Top of EXERCISE PASSAGE
When can we expect to see the first astronauts walk on Mars, and how will they get there? And will their programme suffer the fate of cancellation, like Apollo, or will it be sustainable throughout the 21st century and beyond?
These were some of the questions addressed at the British Interplanetary Society’s “Ways to Mars” symposium, held on 19 November 2008 at the Society’s London headquarters.
Alan Bond, Mark Hempsell and Bob Parkinson reiterated their presentations of a year ago (see the PDF of my report on this meeting). Respectively, these were:
– the Troy project (Mars as a trojan horse to get Skylon flying – and to abduct to Mars a certain female Reaction Engines colleague named Helen – full report downloadable from the Reaction Engines website;
– the Space Lego kit (a set of standardised, versatile, multi-mission vehicles for broad space infrastructure functions, such as the author’s Excalibur capsule, described in JBIS);
– the Magic Mars mission (using one of five possible “magic” innovations in propulsion to get the mass on departure from LEO down below 1000 tonnes).
There was much disagreement among these – for example, Hempsell wanted to go nuclear, while Bond wanted hydrogen/oxygen engines but no Mars aerobraking, and Parkinson relied heavily on Mars aerobraking.
Bottom of EXERCISE PASSAGE
Top of EXERCISE DATA
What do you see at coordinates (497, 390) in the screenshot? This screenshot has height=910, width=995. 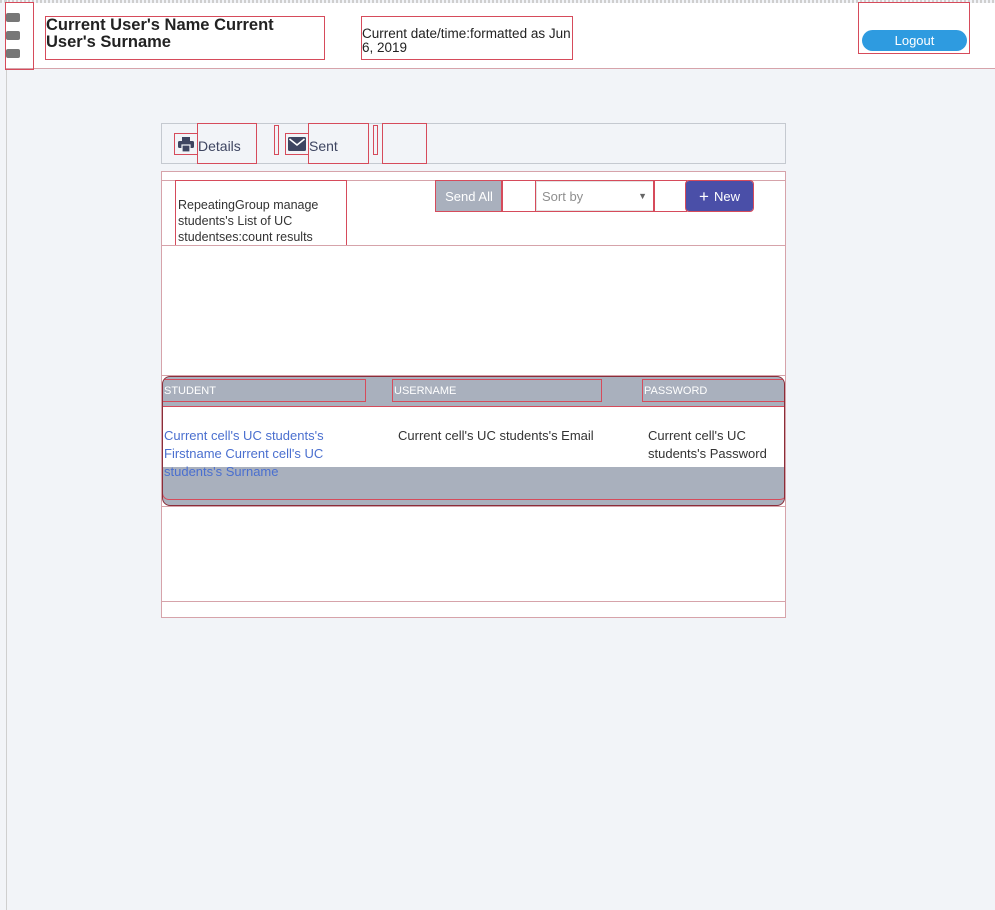 I see `column-header-username: USERNAME` at bounding box center [497, 390].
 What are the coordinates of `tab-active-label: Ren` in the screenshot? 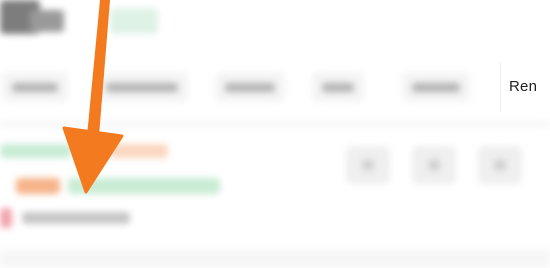 It's located at (523, 86).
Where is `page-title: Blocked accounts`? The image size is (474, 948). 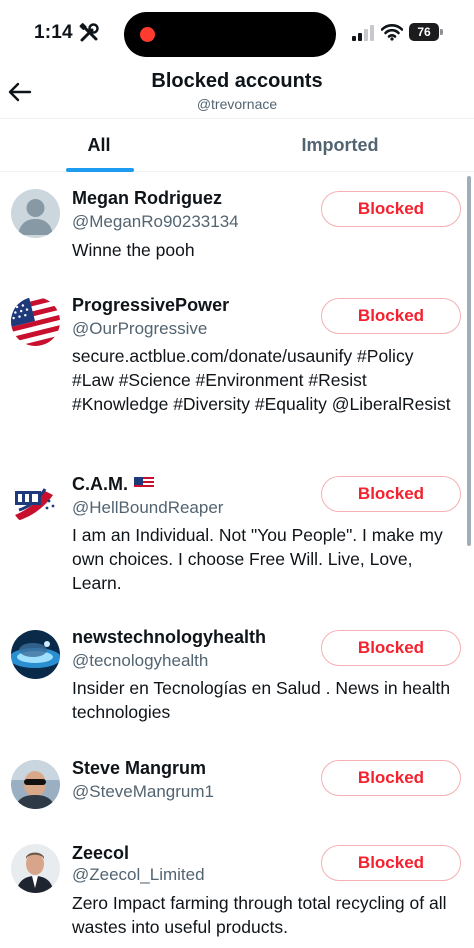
Bottom of EXERCISE DATA
■ WORK INSTRUCTIONS ■
[1] In the Mars symposium report, write out the passage starting with "These were some" and going on through "Society’s London headquarters.", swapping "London" for "Edinburgh".
[2] For each statement, state whether the Mars symposium report supports it, answering yes or no and quoting the deciding words: (a) The symposium took place on 19 November 2008 at the Society's London headquarters. (b) Bond wanted to go nuclear. (c) Parkinson relied heavily on Mars aerobraking.
[3] According to the Mars symposium report, below what figure did the Magic Mars mission aim to bring the mass on departure from LEO?

■ ANSWERS BY TASK ■
[1]
These were some of the questions addressed at the British Interplanetary Society’s “Ways to Mars” symposium, held on 19 November 2008 at the Society’s Edinburgh headquarters.

[2]
(a) Yes: "held on 19 November 2008 at the Society’s London headquarters"
(b) No: "Hempsell wanted to go nuclear, while Bond wanted hydrogen/oxygen engines but no Mars aerobraking"
(c) Yes: "Parkinson relied heavily on Mars aerobraking"

[3] Below 1000 tonnes.